─── Document segment ───

It is necessary to avoid the transition to globulitic
(polycrystalline) solidification in these methods, since
nondirectional growth will necessarily form transverse and
longitudinal grain boundaries which negate the beneficial
properties of the directionally solidified or monocrystalline
component.
[0057] When directionally solidified structures are referred to in
general, this is intended to mean both single crystals which have
no grain boundaries or at most small-angle grain boundaries, and
also rod crystal structures which, although they do have grain
boundaries extending in the longitudinal direction, do not have any
transverse grain boundaries. These latter crystalline structures
are also referred to as directionally solidified structures.
[0058] Such methods are known from U.S. Pat. No. 6,024,792 and EP 0
892 090 A1.
[0059] The blades 120, 130 may likewise have coatings against
corrosion or oxidation, for example (MCrAlX; M is at least one
element from the group ion (Fe), cobalt (Co), nickel (Ni), X is an
active element and stands for yttrium (Y) and/or silicon and/or at
least one rare earth element, or hafnium (Hf)). Such alloys are
known from EP 0 486 489 B1, EP 0 786 017 B1, EP 0 412 397 B1 or EP
1 306 454 A1.
[0060] On the MCrAlX layer, there may furthermore be a ceramic
thermal insulation layer 13 according to the invention.
[0061] Rod-shaped grains are produced in thermal insulation layer
by suitable coating methods, for example electron beam deposition
(EB-PVD).
[0062] Refurbishment means that components 120, 130 may need to
have protective layers taken off (for example by sandblasting)
after their use. Then the corrosion and/or oxidation layers or
products are removed. Optionally, cracks in the component 120, 130
are also repaired. The component 120, 130 is then recoated and the
component 120, 130 is used again.
[0063] The blade 120, 130 may be designed to be a hollow or
solid.
[0064] If the blade 120, 130 is intended to be cooled, it will be
hollow and optionally also comprise film cooling holes 418
(indicated by dashes).
[0065] FIG. 4 shows a combustion chamber 110 of a gas turbine 100
(FIG. 5).
[0066] The combustion chamber 110 is designed for example as a
so-called ring combustion chamber in which a multiplicity of
burners 107, which produce flames 156 and are arranged in the
circumferential direction around a rotation axis 102, open into a
common combustion chamber space 154. To this end, the combustion
chamber 110 as a whole is designed as an annular structure which is
positioned around the rotation axis 102.
[0067] In order to achieve a comparatively high efficiency, the
combustion chamber 110 is designed for a relatively high
temperature of the working medium M, i.e. about 1000.degree. C. to
1600.degree. C. In order to permit a comparatively long operating
time even under these operating parameters which are unfavorable
for the materials, the combustion chamber wall 153 is provided with
an inner lining formed by heat shield elements 155 on its side
facing the working medium M.
[0068] Each heat shield element 155 made of an alloy is equipped
with a particularly heat-resistant protective layer (MCrAlX layer
and/or ceramic coating) on the working medium side, or is made of
refractory material (solid ceramic blocks).

─── Information shown ───

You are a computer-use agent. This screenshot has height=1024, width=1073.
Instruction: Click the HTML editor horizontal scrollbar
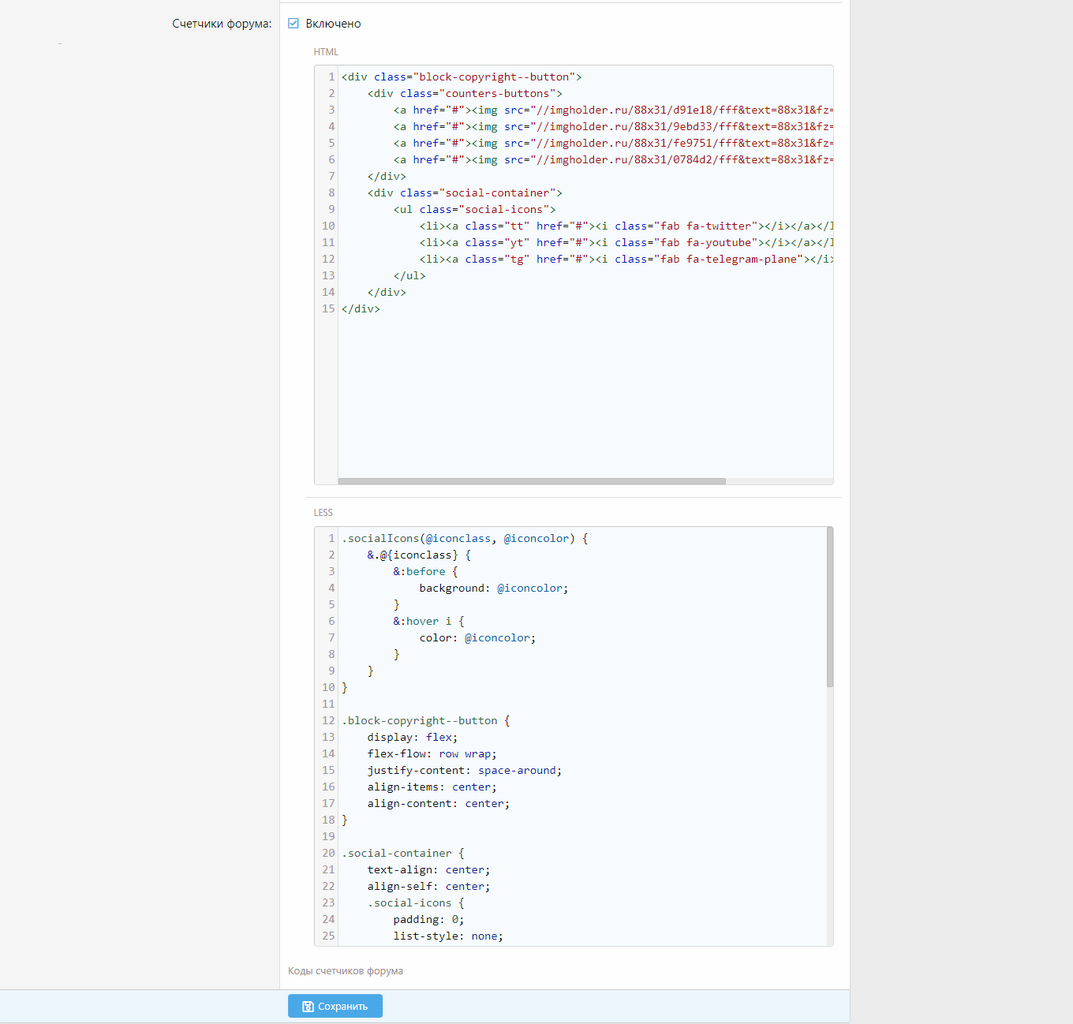(530, 481)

───

Tasks »
(a) In the patent excerpt, which coating method is given as an example for producing rod-shaped grains in the thermal insulation layer?
(b) Duplicate the part of the patent excerpt starting at "[0058] Such methods" and ending at "to the invention.".

Responses per task »
(a) Electron beam deposition (EB-PVD).

(b)
[0058] Such methods are known from U.S. Pat. No. 6,024,792 and EP 0
892 090 A1.
[0059] The blades 120, 130 may likewise have coatings against
corrosion or oxidation, for example (MCrAlX; M is at least one
element from the group ion (Fe), cobalt (Co), nickel (Ni), X is an
active element and stands for yttrium (Y) and/or silicon and/or at
least one rare earth element, or hafnium (Hf)). Such alloys are
known from EP 0 486 489 B1, EP 0 786 017 B1, EP 0 412 397 B1 or EP
1 306 454 A1.
[0060] On the MCrAlX layer, there may furthermore be a ceramic
thermal insulation layer 13 according to the invention.